Application of data-driven models to predict the dimensions of flow separation zone

• Published in: Environmental science and pollution research international Vol. 30; no. 24; pp. 65572 - 65586
• Main Authors: Gharehbaghi, Amin, Ghasemlounia, Redvan, Latif, Sarmad Dashti, Haghiabi, Amir Hamzeh, Parsaie, Abbas
• Format: Journal Article
• Language: English
• Published: Berlin/Heidelberg Springer Berlin Heidelberg 01.05.2023; Springer Nature B.V
• Subjects: Algorithms; Angle of attack; Ant colony optimization; Aquatic Pollution; Artificial intelligence; Atmospheric Protection/Air Quality Control/Air Pollution; butterflies; Civil engineering; computer software; data collection; Earth and Environmental Science; Ecotoxicology; Environment; Environmental Chemistry; Environmental Health; Environmental science; Flat plates; Flow separation; Gene expression; hybrids; Hydraulics; Intake channels; Laboratories; Mathematical models; Optimization; regression analysis; Research Article; Robustness (mathematics); Sediments; Software; Statistical analysis; Support vector machines; system optimization; Vanes; Waste Water Technology; Water Management; Water Pollution Control; Water quality; Data-driven models; Submerged vanes; Dimensions of flow separation zone; Lateral intake; Butterflies array
• ISSN: 1614-7499; 0944-1344; 1614-7499
• DOI: 10.1007/s11356-023-27024-y

In this research, the effect of a submerged multiple-vane system on the dimensions of flow separation zone (DFSZ) is assessed via 192 measured datasets.

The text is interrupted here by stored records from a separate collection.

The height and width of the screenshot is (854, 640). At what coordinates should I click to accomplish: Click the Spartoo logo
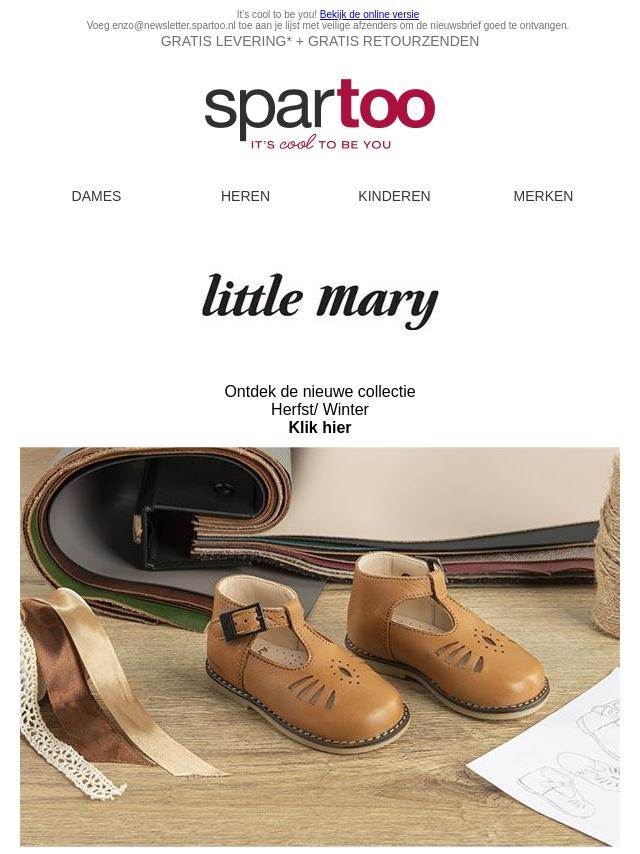point(320,115)
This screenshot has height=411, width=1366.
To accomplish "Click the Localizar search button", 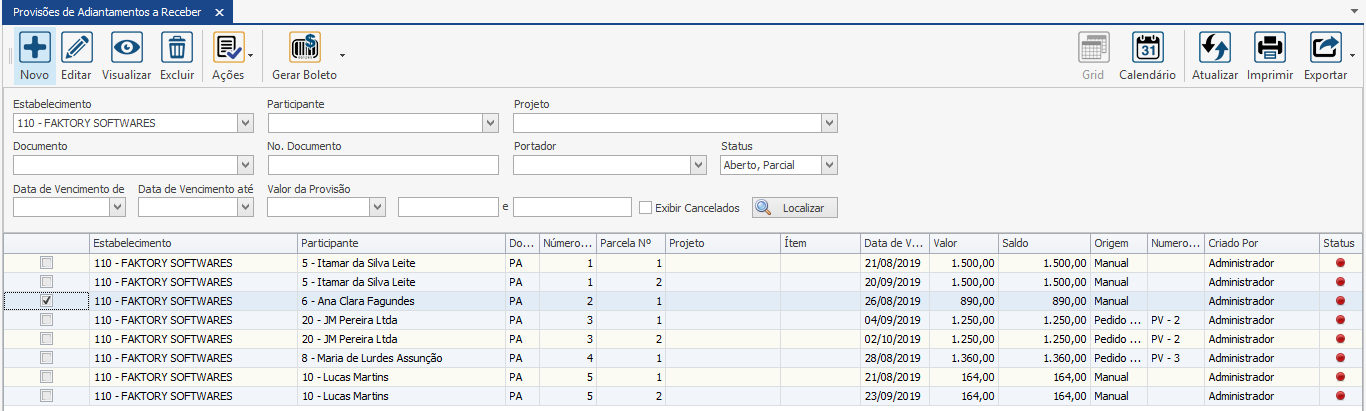I will click(x=795, y=208).
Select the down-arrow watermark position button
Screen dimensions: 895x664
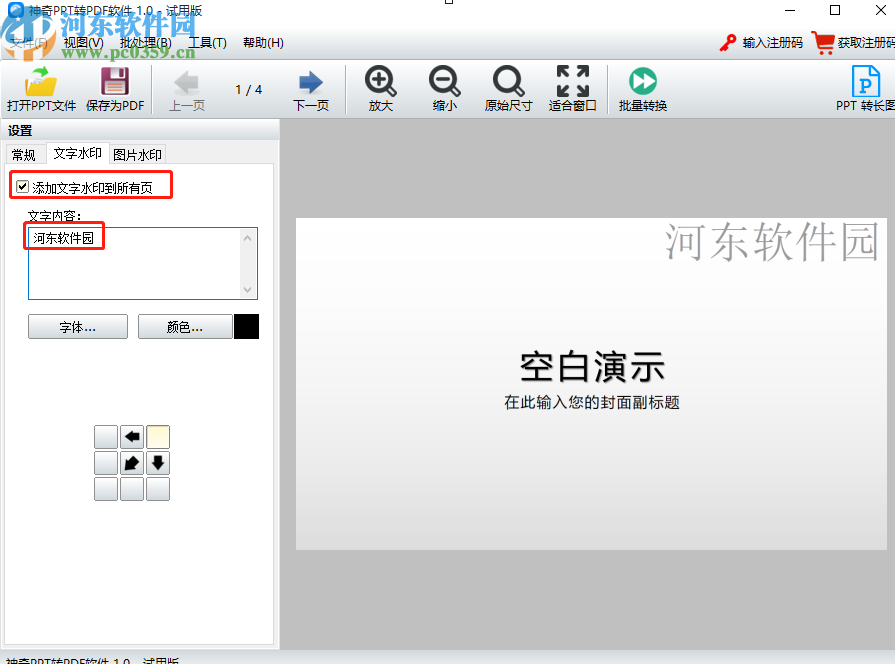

The vanes’ shape comprised two segments, curved and flat plates which are located in the connection of main channel to the lateral intake channel with an angle of 55°. In this direction, a butterfly’s array for the vanes’ arrangement along with different main controlling factors such as distances of vanes along the flow ( δ l ), degree of curvature ( β ), and angles of attack to the local primary flow direction ( θ ) is utilized. Through capturing photos and utilizing AutoCAD and SURFER software, maximum relative length and width are calculated. Based on the experimental measurements, maximum percentage reduction of DFSZ, in comparison with the controlled test (without submerged vanes), is obtained with θ  = 30°, β  = 34°, and δ l  = 10 cm with value of 78 and 76%, respectively. Moreover, several data-driven models, namely, gene expression programming (GEP), support vector regression (SVR), and a robust hybrid SVR with an ant colony optimization algorithm (ACO) (i.e., hybrid SVR-ACO model), are developed in order to predict DFSZ via the operative dimensionless variables realized by Spearman’s rho and Pearson’s coefficient processes. In accordance with the statistical metrics, model grading process, scatter plot, and the hybrid SVR(RBF)-ACO model are preferred as the best and most precise model to predict maximum relative length and width with a total grade ( TG ) of 6.75 and 5.8, respectively. The generated algebraic formula for DFSZ under the optimal scenario of GEP is equated with the corresponding measured ones and the results are within 0–10%.